Items listed in a dataset:
———
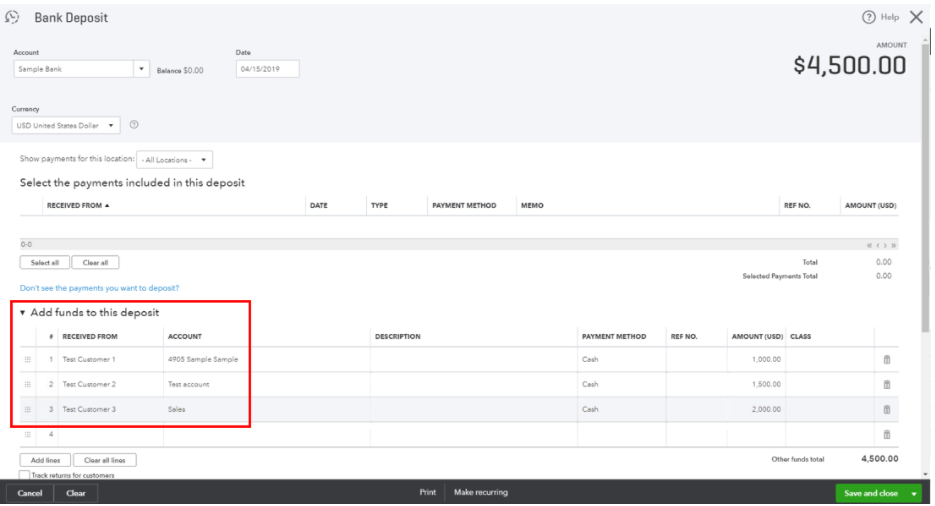The width and height of the screenshot is (935, 506).
Task: Click the currency info question mark icon
Action: tap(134, 125)
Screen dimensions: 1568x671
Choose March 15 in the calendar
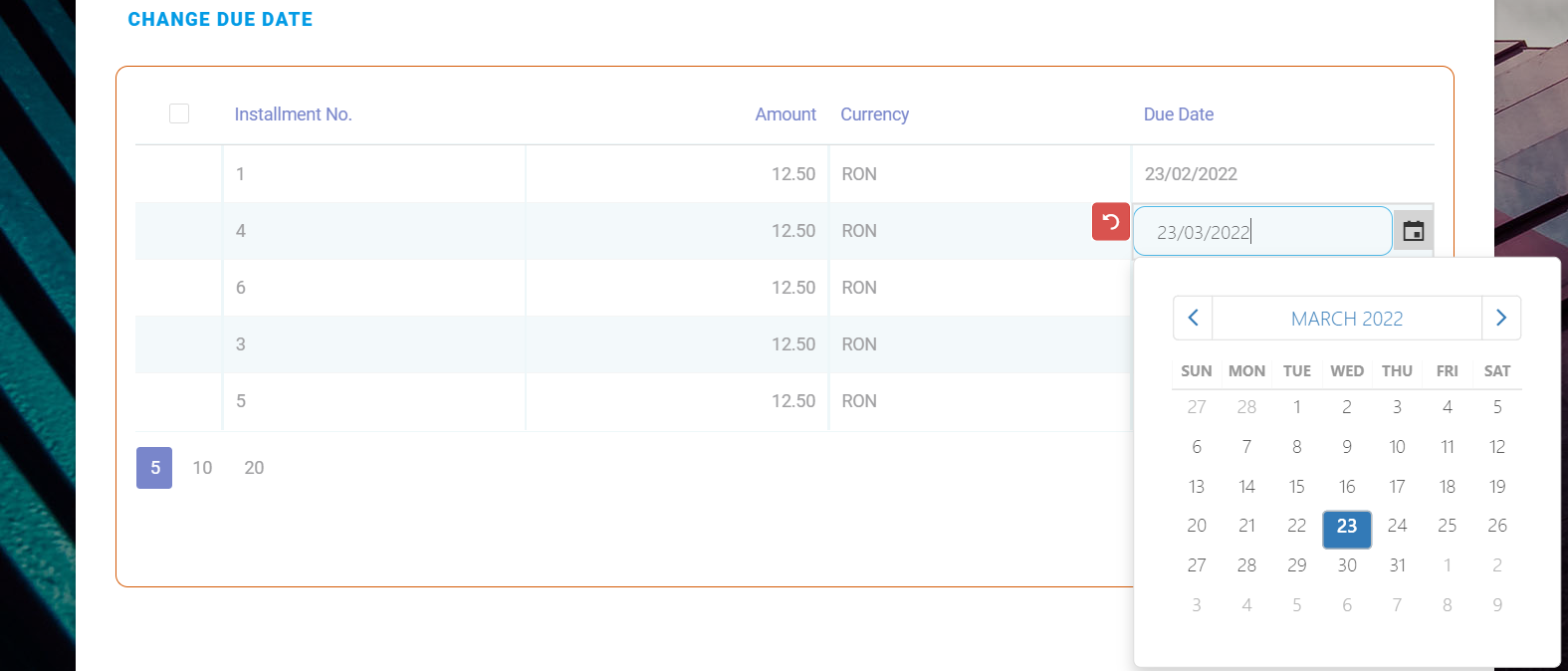click(1296, 487)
———
## Work to be completed
Print exactly the lines from the one containing "Screen dimensions: 1568x671" through the last line of the records, both included, and leave out the pictures.

## Output of the task
Screen dimensions: 1568x671
Choose March 15 in the calendar
click(1296, 487)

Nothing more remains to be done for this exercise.